> MATERIAL FOR THIS EXERCISE:
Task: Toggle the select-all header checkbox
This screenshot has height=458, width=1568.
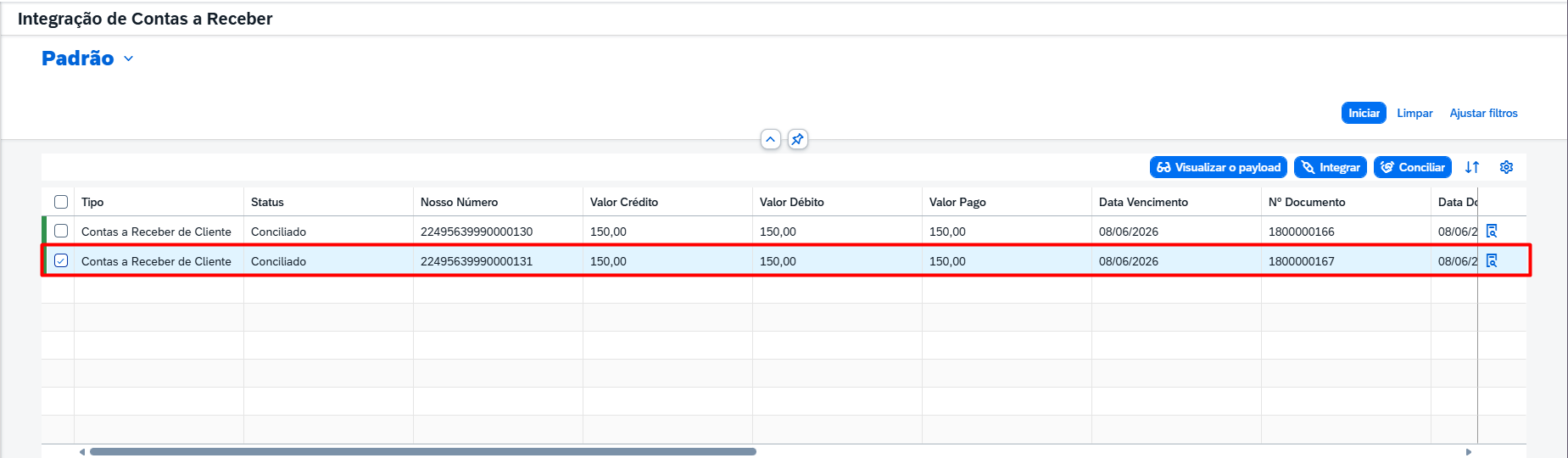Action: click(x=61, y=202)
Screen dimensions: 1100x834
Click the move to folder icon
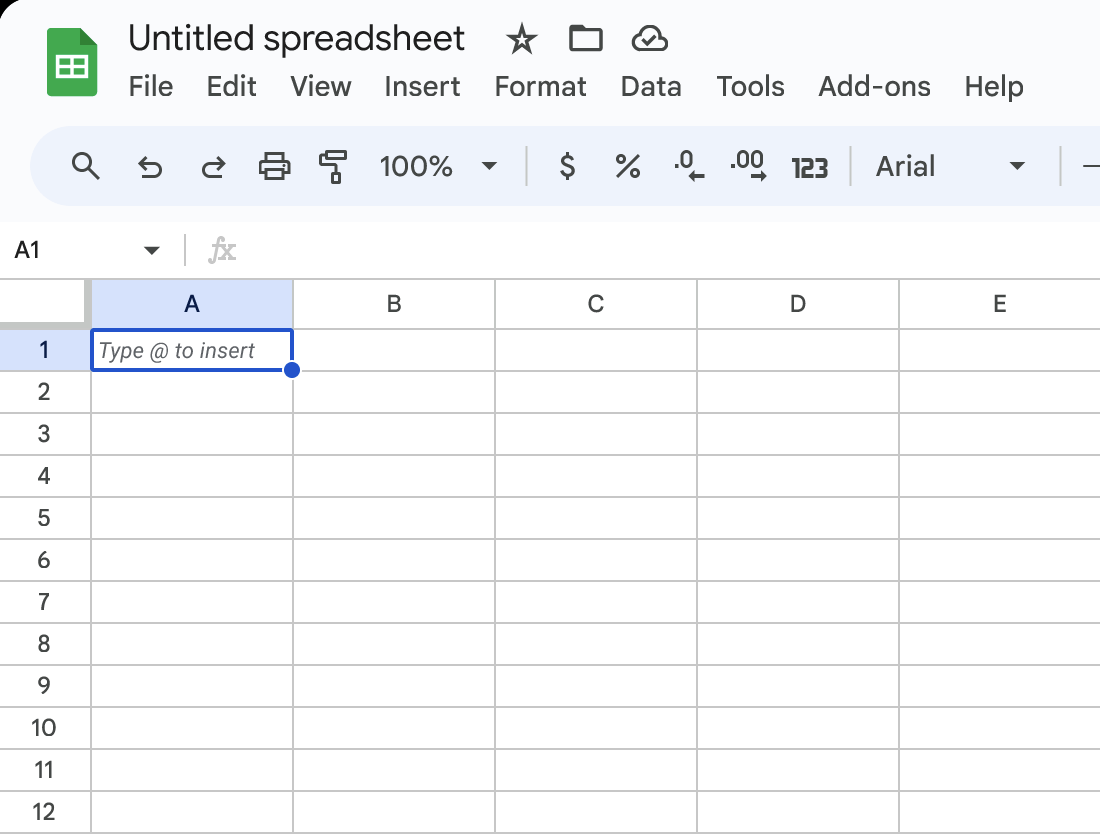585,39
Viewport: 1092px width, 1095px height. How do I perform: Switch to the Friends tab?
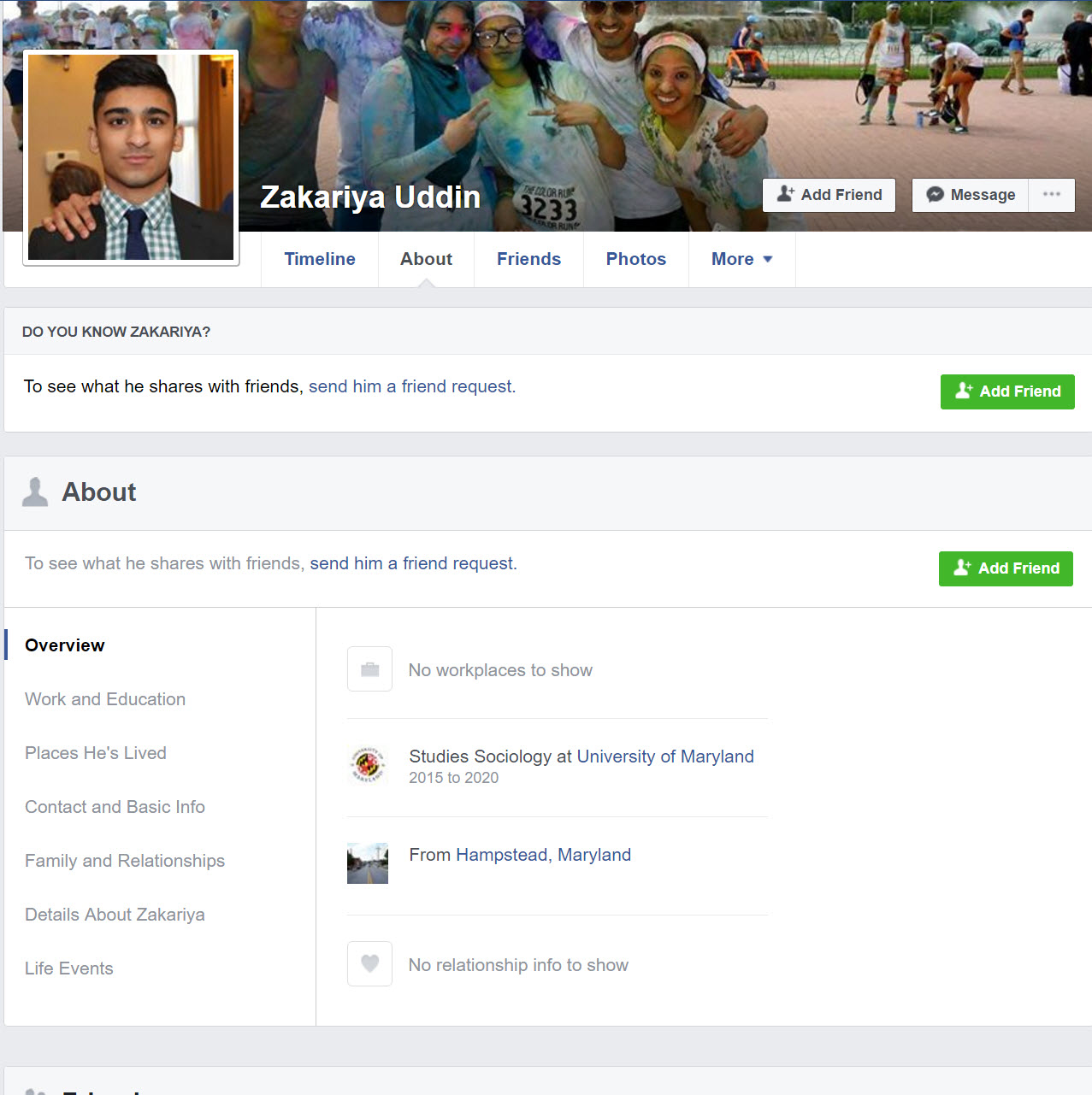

> GIVEN PROBLEM: Count the lines in the entries above that contain the word "width", with case counting. Give only the number.

> THE COMPLETED TASK: 2